(707.8) Understanding the Development of Atherosclerosis: Computational Model Depicting the Interaction Between Low-Density Lipoproteins and Vascular Calcification

Poster Board Number: E19

Nina Kosciuszek (New York Institute of Technology College of Osteopathic Medicine), Gorg Megalaa (New York Institute of Technology College of Osteopathic Medicine), Olga Savinova (New York Institute of Technology College of Osteopathic Medicine)

Objective: Cardiovascular disease (CVD) affects many individuals in the United States each year. It has many modifiable risk factors, such as hyperlipidemia and hypertension. Another risk factor is vascular calcification, which has been shown to be an independent risk factor in mortality in patients with CVD. Vascular calcification and the number of circulating low-density lipoprotein (LDL) particles influence atherosclerotic plaque formation and progression. However, the interaction between calcification and atherosclerosis is not completely understood.

Hypothesis: We have previously shown that vascular calcification modifies the endothelial surface topology, thus altering the amount of wall shear stress (WSS) present against the arterial wall. Therefore, we hypothesize that more LDL particles will approximate near the arterial wall, specifically in areas exhibiting low WSS. We postulate that vascular calcification influences LDL particle accumulation near the arterial wall, hence contributing to the pathogenesis of atherosclerosis.

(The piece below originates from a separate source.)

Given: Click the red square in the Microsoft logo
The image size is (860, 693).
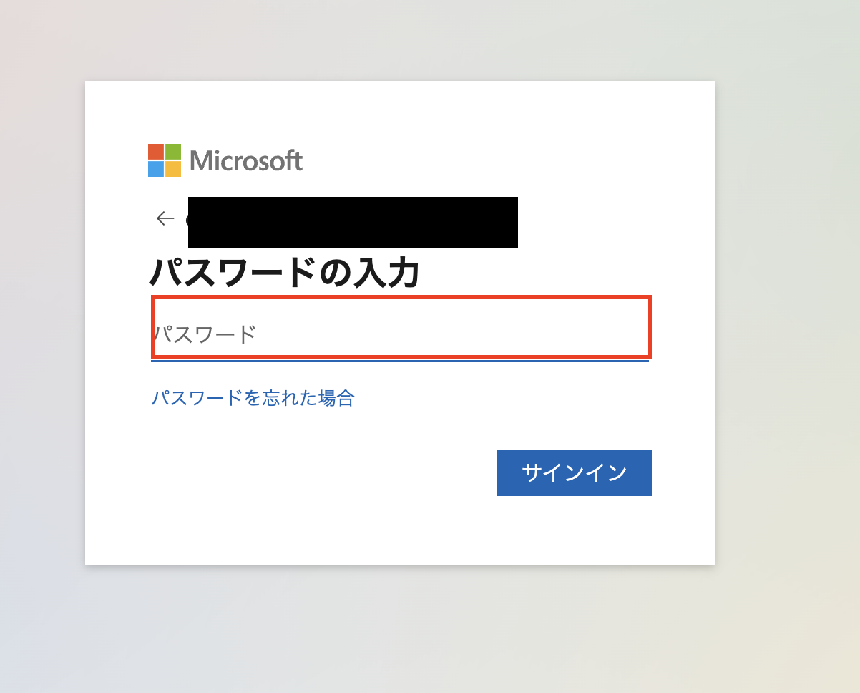Looking at the screenshot, I should pyautogui.click(x=156, y=151).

Methods: As previously reported, we created a Fluid Structure Interaction (FSI) model from abdominal aorta geometries that were reconstructed from micro-CT images at 5.7 µm resolution. One geometry was from mico-CT images of a mouse that were genetically modified to have microcalcifications within the subendothelial layer (affected). In contrast, a mouse that was not genetically modified served as the control aorta geometry (control). This FSI model considered a nonlinear structure and hyperplastic materials in a steady-state phase. A Particle Tracing module was added to this model in COMSOL Multiphysics 5.6 (COMSOL Inc.). This allowed for the examination of the behavior of 2,100 LDL particles in relation to the rough and smooth surfaces of the affected and control aortas.

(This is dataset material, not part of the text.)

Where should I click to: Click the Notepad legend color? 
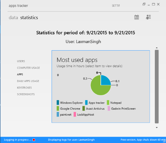coord(108,103)
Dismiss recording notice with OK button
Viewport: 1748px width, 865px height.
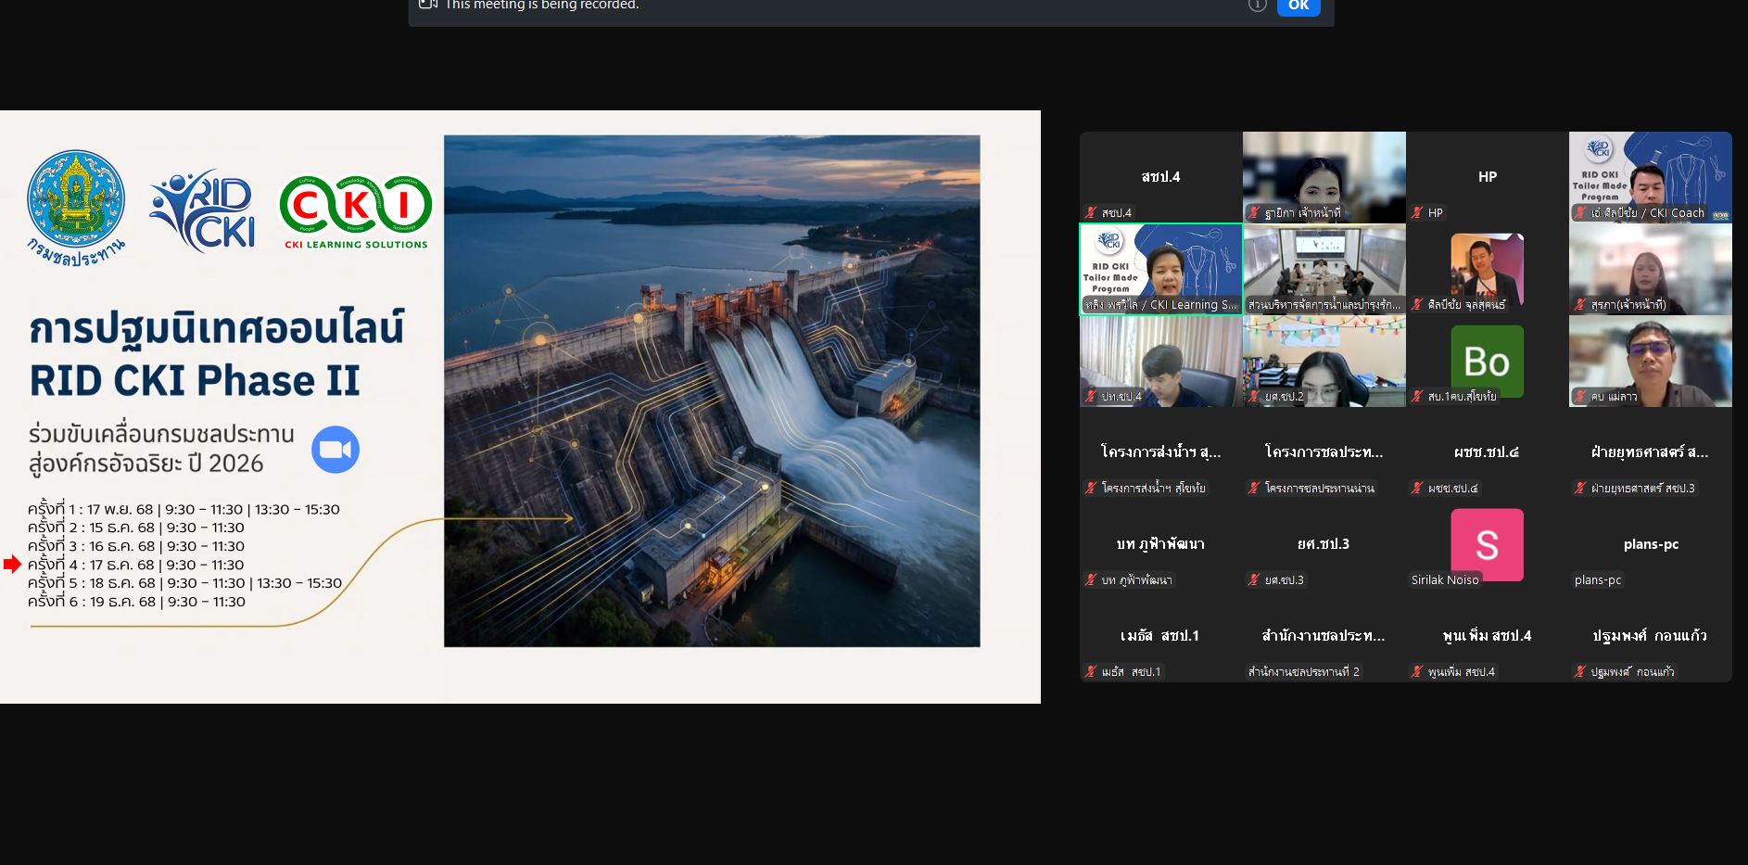click(1298, 6)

Results: The larger curvature of the affected aorta contained the greatest quantity of calcified lesions. This curvature demonstrated more LDL particles accumulating near the interior wall compared to the larger curvature of a healthy aorta. It was observed that the aorta with the calcified nodules experience a lower magnitude of WSS compared to the control aorta. It was observed that the particles clustered in areas that exhibited low WSS, ranging from less than 10 N/m2 in the affected aorta.

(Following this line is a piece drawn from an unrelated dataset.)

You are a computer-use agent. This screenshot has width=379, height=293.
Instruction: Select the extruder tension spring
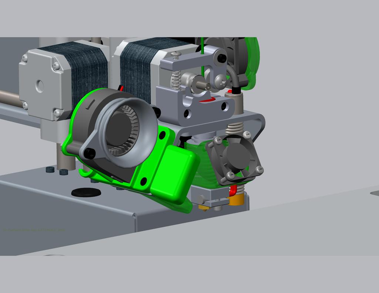coord(176,79)
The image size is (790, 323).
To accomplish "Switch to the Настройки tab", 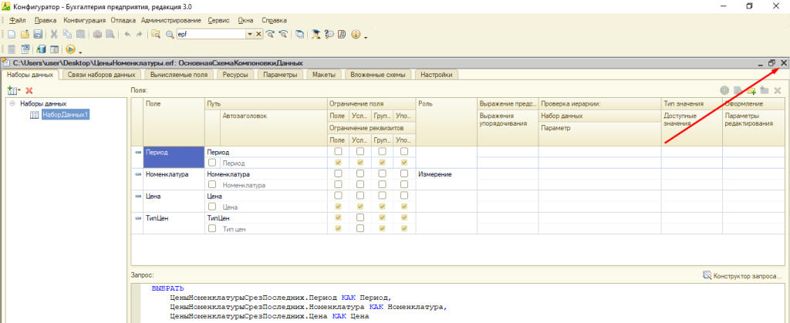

Conclusions: Rougher surface topology of a calcified aorta illustrates a positive correlation with LDL particle accumulation in the areas of low WSS. This provides insight to how WSS and vascular calcification influence atherosclerotic plaque formation and progression based on the behavior of LDL particles in this model. Further work needs to be done to explore other material properties to better simulate and understand this interaction.

Support or Funding Information

This work was supported in part by the National Institutes of Health grant R01HL149864 (OVS) and the NYITCOM Academic Medicine Scholar Program (NDK).